Stafadjudant Vakgebied CLSK Dick van Willigen

‘Een vakgebied is vaak command overstijgend’
In een tijd waarin veel militaire veranderingen plaatsvinden, staat uiteraard ook het CLSK bol van de uitdagingen. Daarom kijken we in iedere uitgave van de Vliegende Hollander hoe het ‘ergens’ in de organisatie gaat. Even oplijnen dus, deze keer met Stafadjudant Vakgebied CLSK adjudant Dick van Willigen.
Tekst: Arno Marchand | Foto’s: Louis Meulstee
“Eigenlijk ben ik stafadjudant vakgebiedén. Want binnen het CLSK zijn dat er veel; liefst 89. Momenteel is dit een functie op projectbasis. We zijn opnieuw aan het bekijken wat we hiermee willen en hoe we de functie kunnen inrichten. Opnieuw, omdat in 2018 dit al eerder is geprobeerd. Alleen de invulling en uitvoering daarvan kwamen toen niet tot stand.
In deze tijd ben ik met alle vakgebieden en commandanten in gesprek. HIerin kijken we hoe ver we klaar zijn voor wat we moeten kunnen en hoe we kennis en ervaring van de werkvloer kunnen gebruiken om te delen. Een vakgebied is namelijk vaak command overstijgend. Neem als voorbeeld Communicatie en Informatiesystemen (CIS); dat is op elk onderdeel aanwezig. Maar CIS doet ook op elke locatie zijn werkzaamheden deels op een eigen manier. Het delen van kennis en ervaring met andere locaties wordt soms wel gedaan, maar vaak ook niet. En dat zie je evenzo bij de andere vakgebieden. Al die specialismen kennen vakgroepoudsten en vakgroepadviseurs. Die zijn uiteraard met het vakgebied bezig om de kennis en ervaring te beheren en om de doelstellingen te halen die de luchtmacht stelt. Maar wat je daarin ziet, is dat dit eigenlijk altijd als neventaak wordt gedaan. En de beschikbare ruimte is afhankelijk van de werklast van de mensen op de werkvloer.”

Iets betekenen
“Onze insteek is dat we nu posities proberen aan te maken binnen de vakgebieden, vooral voor onderofficieren. Collega’s moeten die nieuwe functionaris kunnen benaderen als er zaken zijn die ze willen opbrengen; positief of negatief. Hebben ze ideeën op het gebied van vernieuwingen, over opleidingen of zaken waar ze tegenaan lopen? Kom er – in de toekomst – mee naar die nieuwe functionaris.

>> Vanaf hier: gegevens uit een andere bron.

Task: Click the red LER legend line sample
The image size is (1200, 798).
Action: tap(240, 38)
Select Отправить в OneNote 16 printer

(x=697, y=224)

Daarvoor zijn we op zoek naar de oudere adjudanten die zeggen ‘ik wil graag iets command overstijgends voor mijn vakgebied betekenen’. Zij moeten een vakoudste en vakgroepadviseur gaan ondersteunen en een commandant adviseren. Het gaat dus niet alleen maar om het signaleren van dingen die niet goed gaan, maar zeker ook wat wél goed gaat. We hebben nu een aantal posities die we mogen vullen. Daarmee kunnen we zéker niet alle vakgebieden bereiken. We willen vooral de vakgebieden bereiken waar de meeste onderofficieren zitten, het meest in het techlog-domein.”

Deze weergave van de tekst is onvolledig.